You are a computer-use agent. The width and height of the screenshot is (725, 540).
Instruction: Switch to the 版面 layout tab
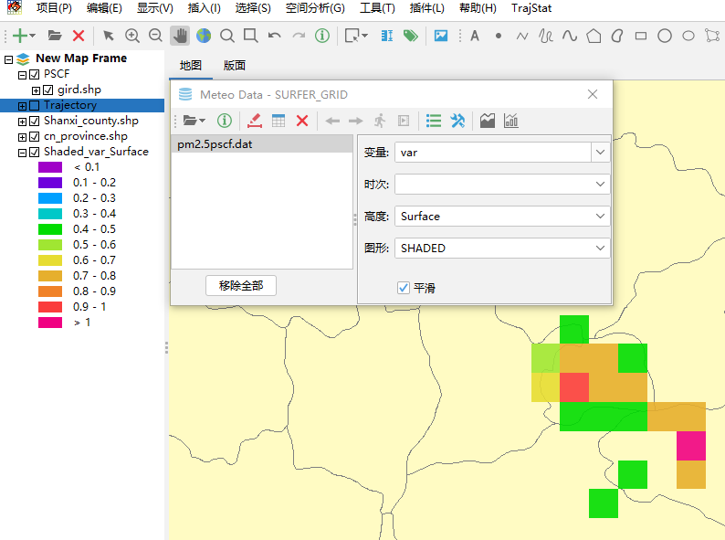pyautogui.click(x=235, y=66)
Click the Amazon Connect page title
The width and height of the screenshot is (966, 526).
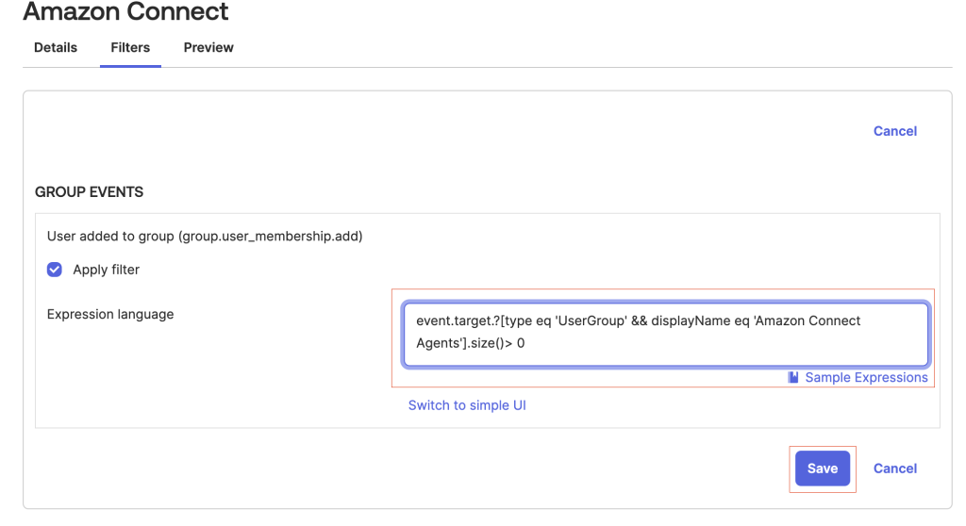tap(125, 11)
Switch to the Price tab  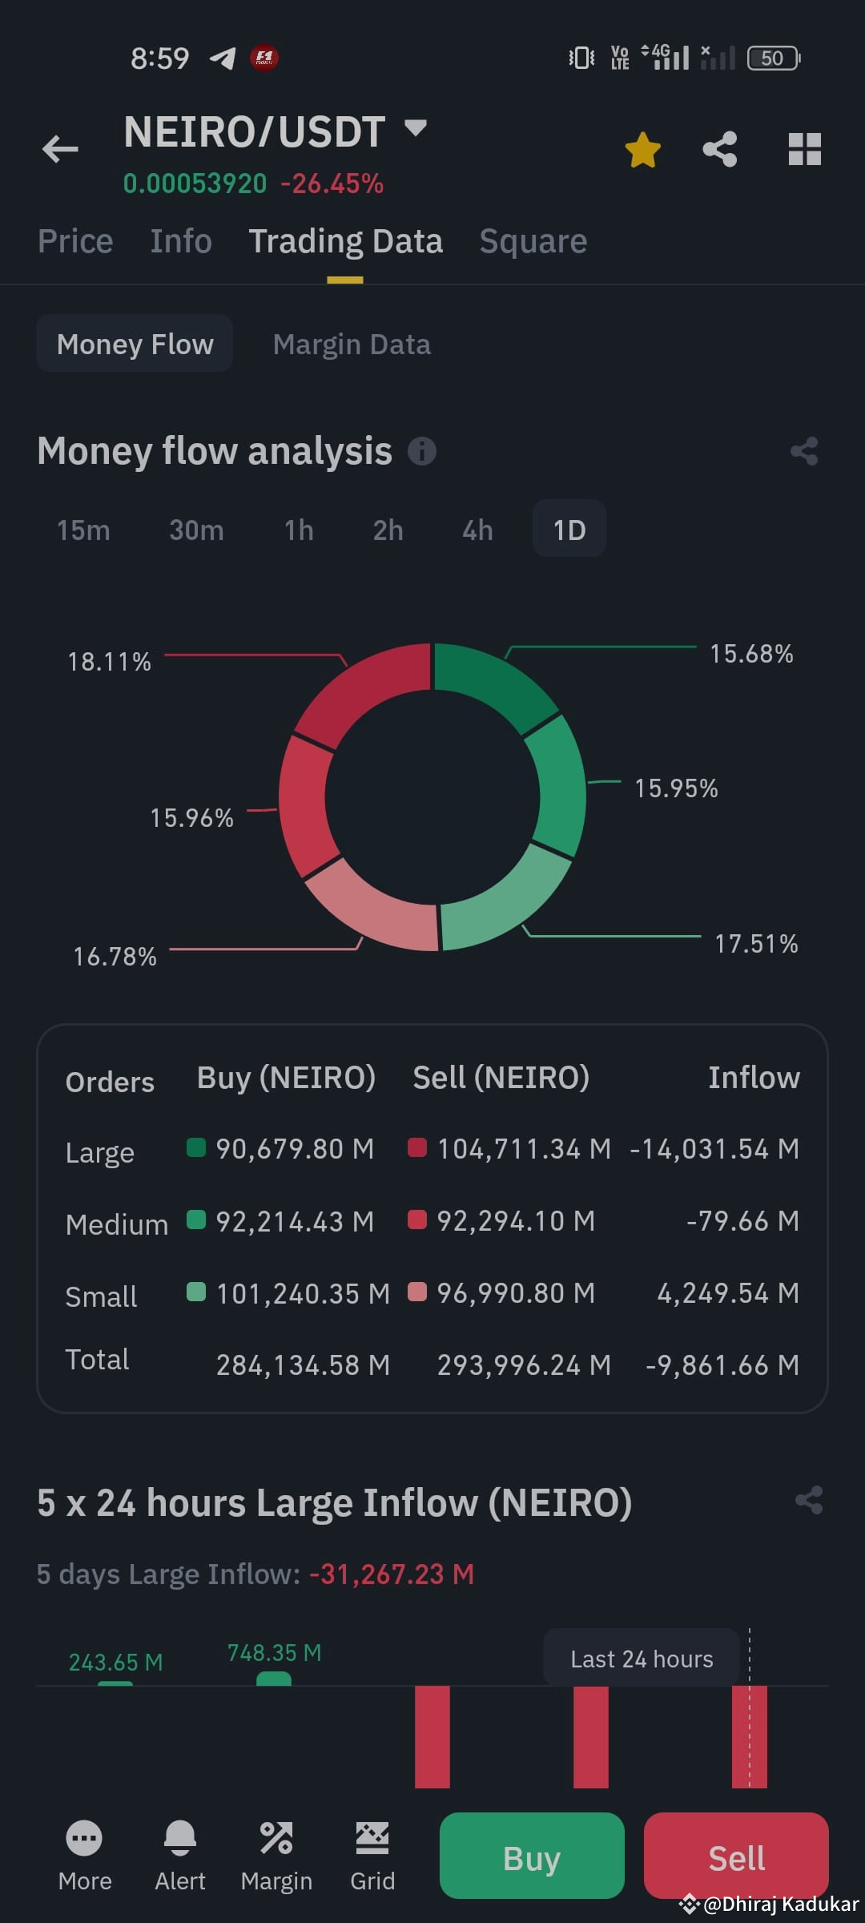(x=75, y=241)
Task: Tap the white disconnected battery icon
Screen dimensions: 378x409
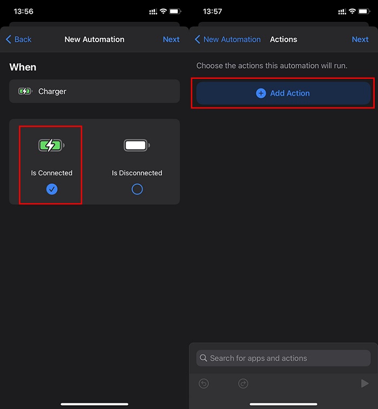Action: click(137, 145)
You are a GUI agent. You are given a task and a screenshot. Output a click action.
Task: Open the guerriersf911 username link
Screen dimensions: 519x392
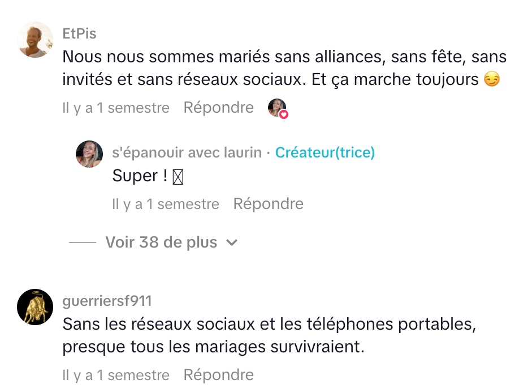pos(107,301)
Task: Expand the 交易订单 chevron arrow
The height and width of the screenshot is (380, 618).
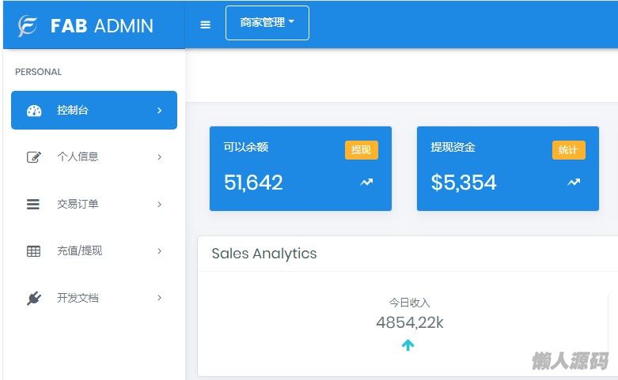Action: click(x=159, y=205)
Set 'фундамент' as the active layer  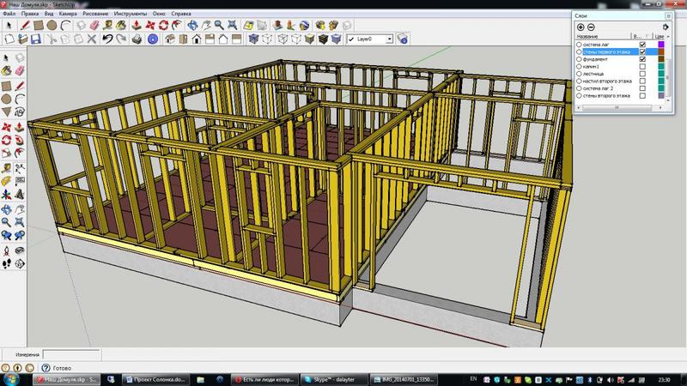tap(580, 59)
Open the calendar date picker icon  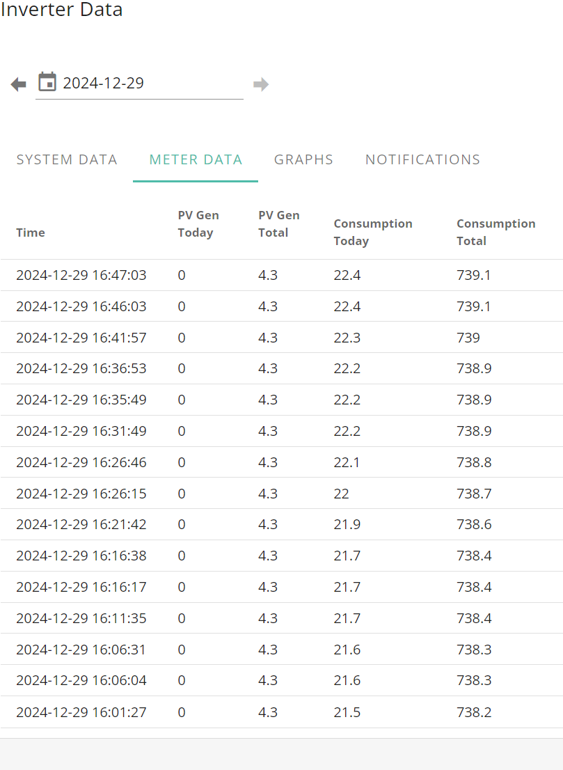[x=47, y=82]
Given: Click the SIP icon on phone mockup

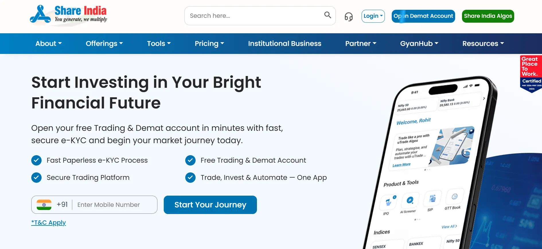Looking at the screenshot, I should (432, 199).
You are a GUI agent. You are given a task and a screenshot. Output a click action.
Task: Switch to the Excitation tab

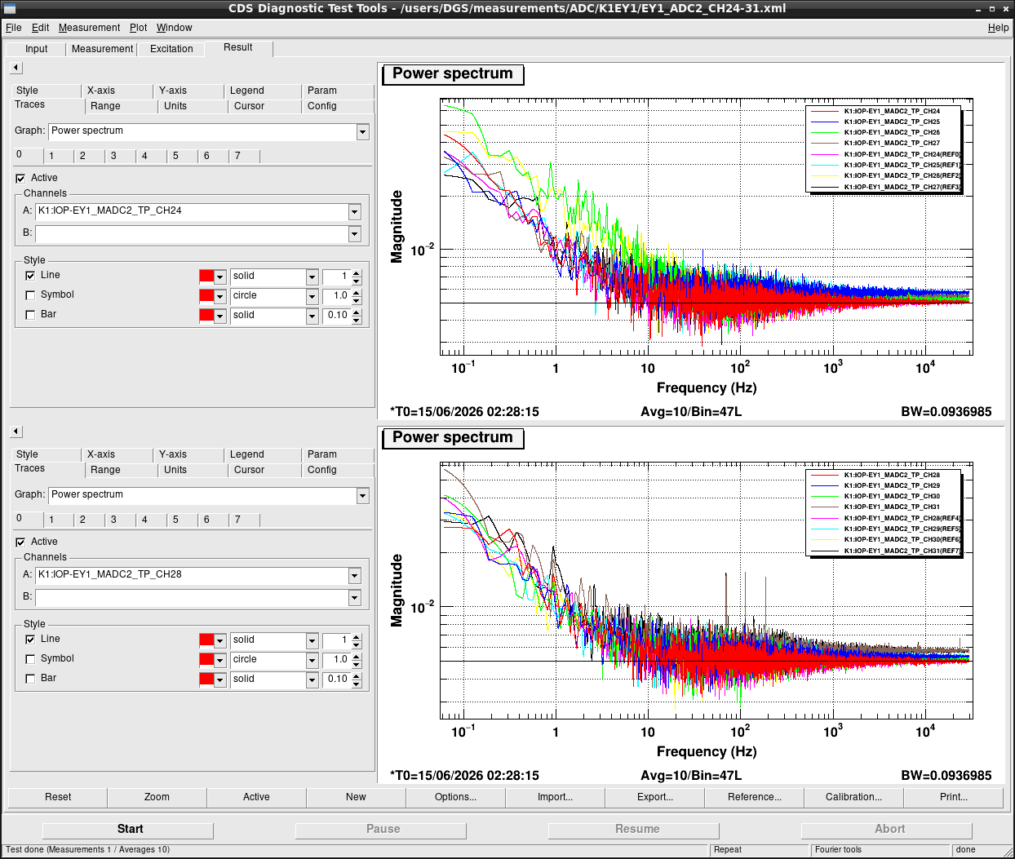(171, 49)
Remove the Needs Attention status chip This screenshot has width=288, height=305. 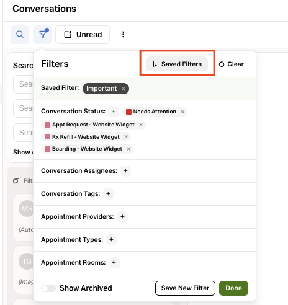tap(182, 112)
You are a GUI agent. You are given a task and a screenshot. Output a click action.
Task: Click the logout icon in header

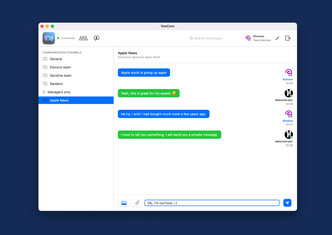(288, 38)
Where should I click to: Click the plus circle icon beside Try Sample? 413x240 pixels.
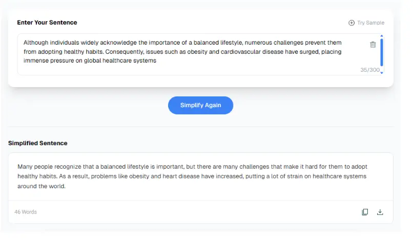[x=352, y=23]
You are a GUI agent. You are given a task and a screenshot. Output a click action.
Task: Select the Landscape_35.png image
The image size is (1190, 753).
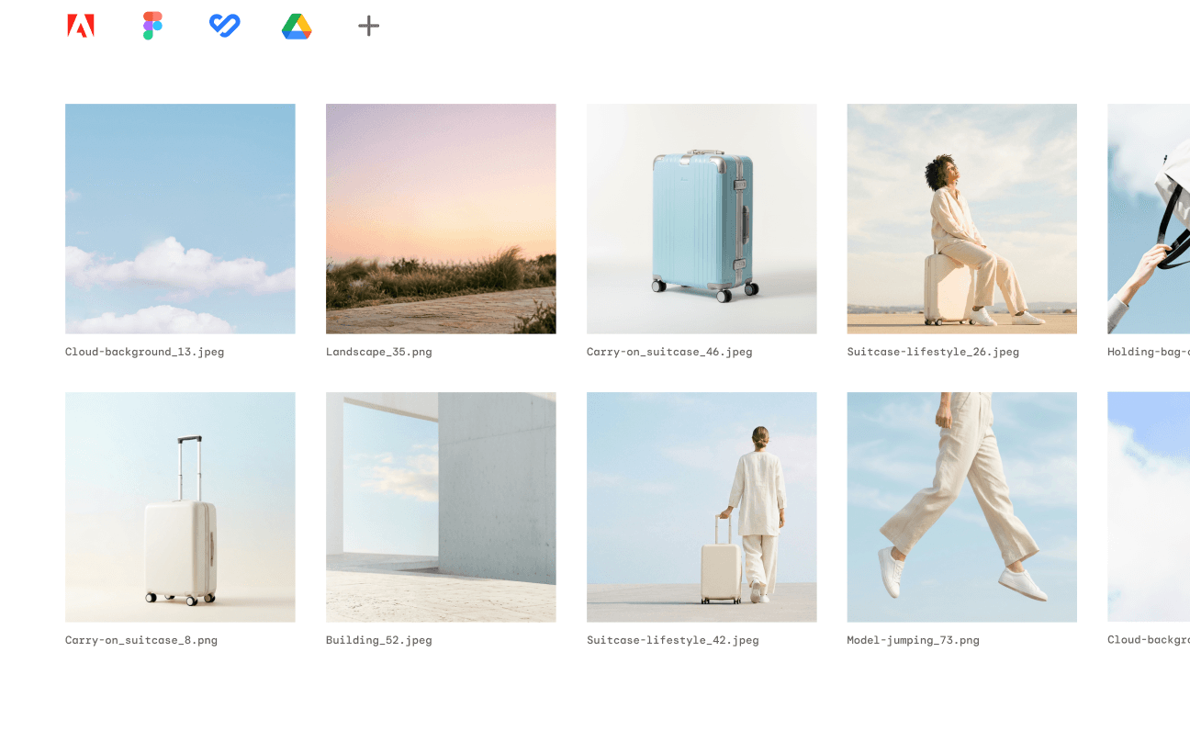pos(441,219)
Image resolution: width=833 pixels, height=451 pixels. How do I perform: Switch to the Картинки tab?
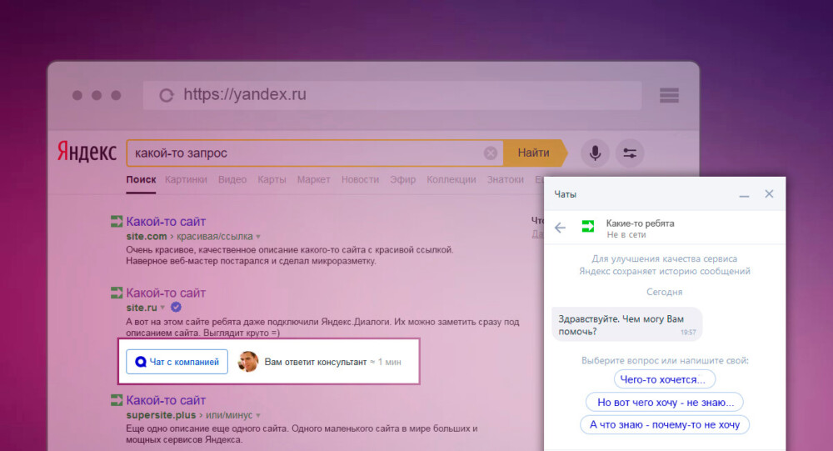186,179
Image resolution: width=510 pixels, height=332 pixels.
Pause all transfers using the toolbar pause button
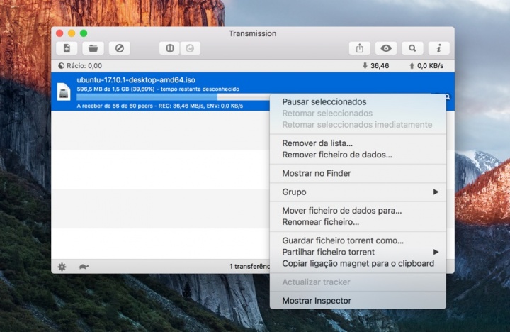pyautogui.click(x=170, y=48)
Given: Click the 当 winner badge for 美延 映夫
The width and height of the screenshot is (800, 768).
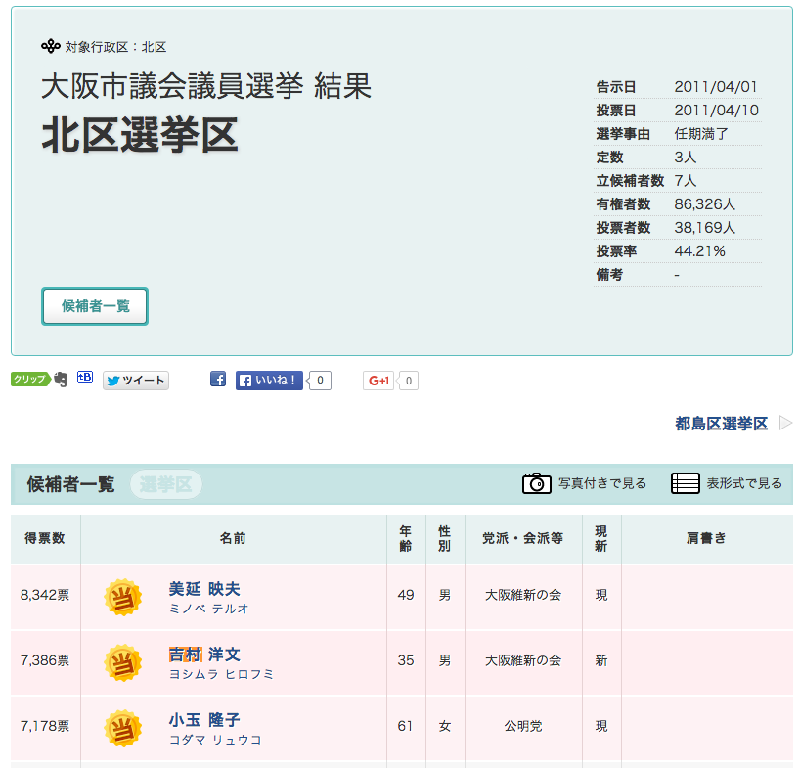Looking at the screenshot, I should click(x=123, y=597).
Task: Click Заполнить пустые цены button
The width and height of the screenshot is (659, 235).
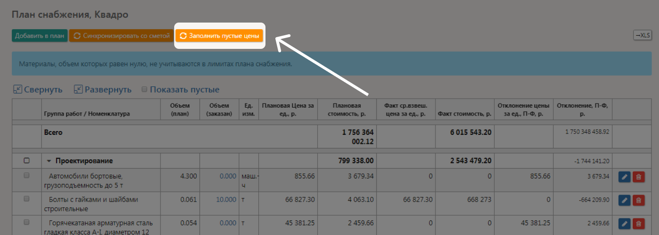Action: pyautogui.click(x=219, y=36)
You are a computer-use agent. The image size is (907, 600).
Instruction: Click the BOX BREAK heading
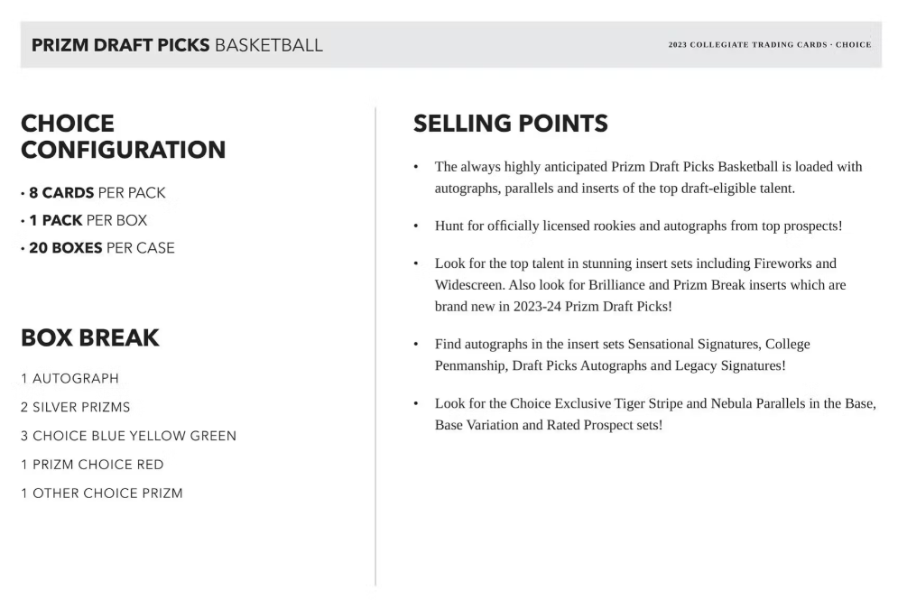90,338
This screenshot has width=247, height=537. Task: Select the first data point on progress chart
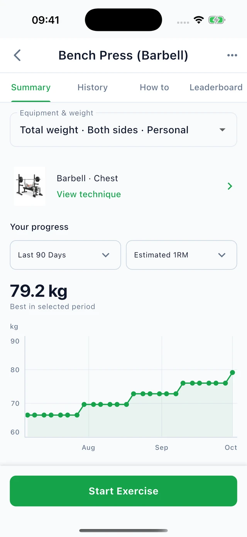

***

_Work instructions_. Starting with the line that contains "Task: Click Заполнить пустые цены button" and ending with the last line of the material, every line must be written out exactly; no other lines and no pictures are wanted.

_Answer_.
Task: Click Заполнить пустые цены button
The width and height of the screenshot is (659, 235).
Action: pyautogui.click(x=219, y=36)
You are a computer-use agent. The image size is (907, 600).
Instruction: Click the BOX BREAK heading
90,338
This screenshot has width=247, height=537. Task: Select the first data point on progress chart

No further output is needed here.